- Born: 26 April 1955 (age 71) Copainalá, Chiapas, Mexico
- Occupation: Politician
- Political party: Institutional Revolutionary Party

= Julián Nazar Morales =

Mexican politician

Julián Nazar Morales (born 26 April 1955) is a Mexican politician affiliated with the Institutional Revolutionary Party, a current and four-time federal deputy representing the tenth district of Chiapas.

==Life==
Nazar studied to become a primary school teacher, which he was between 1976 and 1980 at the Instituto Tuxtla in Tuxtla Gutiérrez. However, from 1980 on, he got into politics, organizing within the Confederación Nacional Campesina (CNC) in northern Chiapas and coordinating PRI electoral campaigns in Chiapas in the early 1980s. Between 1992 and 1997, he was the Secretary of Productive Organizations and Development of the CNC in Chiapas; in 1994, he also became a PRI councilor, adjunct state secretary-general, and a deputy secretary for the CNC.

===Legislative career===
Nazar first served in the Chamber of Deputies in the LVII Legislature, which met from 1997 to 2000. He sat on the Agriculture, Ranching and Administration and Complaints Committees. While he left several of his PRI and CNC posts upon election, he became the PRI's deputy secretary of National Social Action between 1998 and 2000, and in 1999 and 2000 he was the CNC's secretary-general in Chiapas. He followed his first term in San Lázaro with two years in the LXI Legislature of the Congress of Chiapas, where he headed the PRI faction in the chamber.

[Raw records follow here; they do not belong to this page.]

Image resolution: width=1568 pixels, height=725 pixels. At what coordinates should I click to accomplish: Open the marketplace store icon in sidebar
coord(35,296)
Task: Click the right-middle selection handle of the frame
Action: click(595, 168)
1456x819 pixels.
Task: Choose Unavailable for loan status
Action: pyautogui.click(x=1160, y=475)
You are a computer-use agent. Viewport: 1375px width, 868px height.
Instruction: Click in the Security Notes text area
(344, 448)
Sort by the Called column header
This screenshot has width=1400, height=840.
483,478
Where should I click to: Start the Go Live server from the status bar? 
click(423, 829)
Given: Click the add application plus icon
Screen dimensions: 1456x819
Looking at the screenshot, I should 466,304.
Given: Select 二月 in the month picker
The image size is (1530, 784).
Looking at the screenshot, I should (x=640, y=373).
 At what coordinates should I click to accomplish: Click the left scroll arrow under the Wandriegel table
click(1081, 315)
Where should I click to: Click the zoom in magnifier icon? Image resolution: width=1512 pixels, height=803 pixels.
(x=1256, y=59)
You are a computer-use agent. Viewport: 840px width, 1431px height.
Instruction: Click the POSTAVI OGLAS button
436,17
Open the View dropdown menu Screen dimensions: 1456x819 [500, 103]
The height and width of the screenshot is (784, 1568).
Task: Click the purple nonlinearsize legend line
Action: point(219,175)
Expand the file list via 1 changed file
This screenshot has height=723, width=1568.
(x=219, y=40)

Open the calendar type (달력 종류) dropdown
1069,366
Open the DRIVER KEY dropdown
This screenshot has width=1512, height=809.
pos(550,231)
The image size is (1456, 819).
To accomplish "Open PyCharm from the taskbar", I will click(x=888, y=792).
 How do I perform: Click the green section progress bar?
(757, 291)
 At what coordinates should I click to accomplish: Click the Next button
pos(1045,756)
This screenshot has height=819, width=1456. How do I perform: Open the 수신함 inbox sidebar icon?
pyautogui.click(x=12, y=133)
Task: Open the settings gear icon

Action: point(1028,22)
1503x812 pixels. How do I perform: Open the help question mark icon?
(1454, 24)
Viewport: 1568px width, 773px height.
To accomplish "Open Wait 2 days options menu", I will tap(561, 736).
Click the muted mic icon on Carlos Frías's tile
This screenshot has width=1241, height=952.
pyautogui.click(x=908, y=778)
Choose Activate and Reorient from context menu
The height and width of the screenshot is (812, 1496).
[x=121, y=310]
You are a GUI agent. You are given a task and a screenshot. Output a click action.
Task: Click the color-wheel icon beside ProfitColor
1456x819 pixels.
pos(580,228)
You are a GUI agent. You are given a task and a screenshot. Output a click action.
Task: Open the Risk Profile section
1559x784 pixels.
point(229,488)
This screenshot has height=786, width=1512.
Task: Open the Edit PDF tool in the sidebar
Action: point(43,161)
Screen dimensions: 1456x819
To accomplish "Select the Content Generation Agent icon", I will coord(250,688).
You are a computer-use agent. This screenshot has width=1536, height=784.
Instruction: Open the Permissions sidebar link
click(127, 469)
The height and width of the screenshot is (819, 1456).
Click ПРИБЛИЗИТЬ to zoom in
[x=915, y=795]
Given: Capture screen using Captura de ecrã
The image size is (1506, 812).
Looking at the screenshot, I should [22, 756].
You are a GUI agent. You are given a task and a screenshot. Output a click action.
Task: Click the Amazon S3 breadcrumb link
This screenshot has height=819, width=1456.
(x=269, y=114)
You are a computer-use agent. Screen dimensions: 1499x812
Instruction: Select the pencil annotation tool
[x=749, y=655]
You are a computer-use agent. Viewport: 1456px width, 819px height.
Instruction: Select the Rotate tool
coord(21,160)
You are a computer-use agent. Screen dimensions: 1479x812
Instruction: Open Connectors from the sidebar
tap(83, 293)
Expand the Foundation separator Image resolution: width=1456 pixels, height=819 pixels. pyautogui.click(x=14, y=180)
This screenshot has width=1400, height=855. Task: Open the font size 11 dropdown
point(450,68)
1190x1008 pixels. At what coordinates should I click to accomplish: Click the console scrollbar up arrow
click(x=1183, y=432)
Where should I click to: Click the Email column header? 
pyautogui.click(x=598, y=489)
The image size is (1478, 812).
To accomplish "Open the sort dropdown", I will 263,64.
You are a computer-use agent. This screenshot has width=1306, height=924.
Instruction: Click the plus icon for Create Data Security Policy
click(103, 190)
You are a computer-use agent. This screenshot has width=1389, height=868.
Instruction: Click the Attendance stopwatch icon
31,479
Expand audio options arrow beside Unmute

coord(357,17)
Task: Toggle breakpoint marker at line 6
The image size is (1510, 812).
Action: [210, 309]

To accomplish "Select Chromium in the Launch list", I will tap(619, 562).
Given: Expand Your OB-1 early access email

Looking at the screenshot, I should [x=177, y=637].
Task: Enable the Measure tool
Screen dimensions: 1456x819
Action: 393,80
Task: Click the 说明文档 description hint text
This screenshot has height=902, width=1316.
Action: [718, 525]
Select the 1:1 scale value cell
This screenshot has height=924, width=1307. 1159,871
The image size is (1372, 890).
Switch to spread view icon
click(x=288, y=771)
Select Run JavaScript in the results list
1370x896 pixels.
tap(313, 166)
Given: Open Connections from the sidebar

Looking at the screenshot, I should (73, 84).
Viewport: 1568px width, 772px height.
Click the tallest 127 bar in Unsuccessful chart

Voters returned Nazar to San Lázaro in 2003 for the LIX Legislature. He sat on three commissions: Agriculture and Ranching, Environment and Natural Resources, and Special for Coffee. His two years in Tuxtla and the second term in the federal Congress coincided with a five-year term as president of the CNC in Chiapas, followed by four years as its Secretary of Organizations.

As an alternate deputy, Nazar also served in the LXI Legislature, backing up Ana María Rojas Ruiz. However, Rojas Ruiz let Nazar serve most of her term, and as a result, Nazar served almost exclusively in special commissions for the LXI Legislature, presiding over the Special Commission on Ranching and serving on others dealing with southern border matters, the Grijalva-Usumacinta River Valley, and Microregion Development. Nazar's decision to cede her seat was slammed by opposition parties as taking advantage of gender quotas to get women elected and then let men fill the positions. Nazar left this position in early 2012 to take a post as the Chiapas state coordinator for the PRI presidential campaign.

Between July 2013 and 2015, Nazar served in the Chiapas state cabinet as Countryside Secretary. His tenure in this position was criticized for alleged embezzlement of 200 million pesos.

In 2015, voters in the tenth district of Chiapas centered on Villaflores, yet again sent Nazar to the Chamber of Deputies for his fourth term. He presides over the Coffee Commission and serves on three others: Agriculture and Irrigation Systems, Rural Development, and Ranching.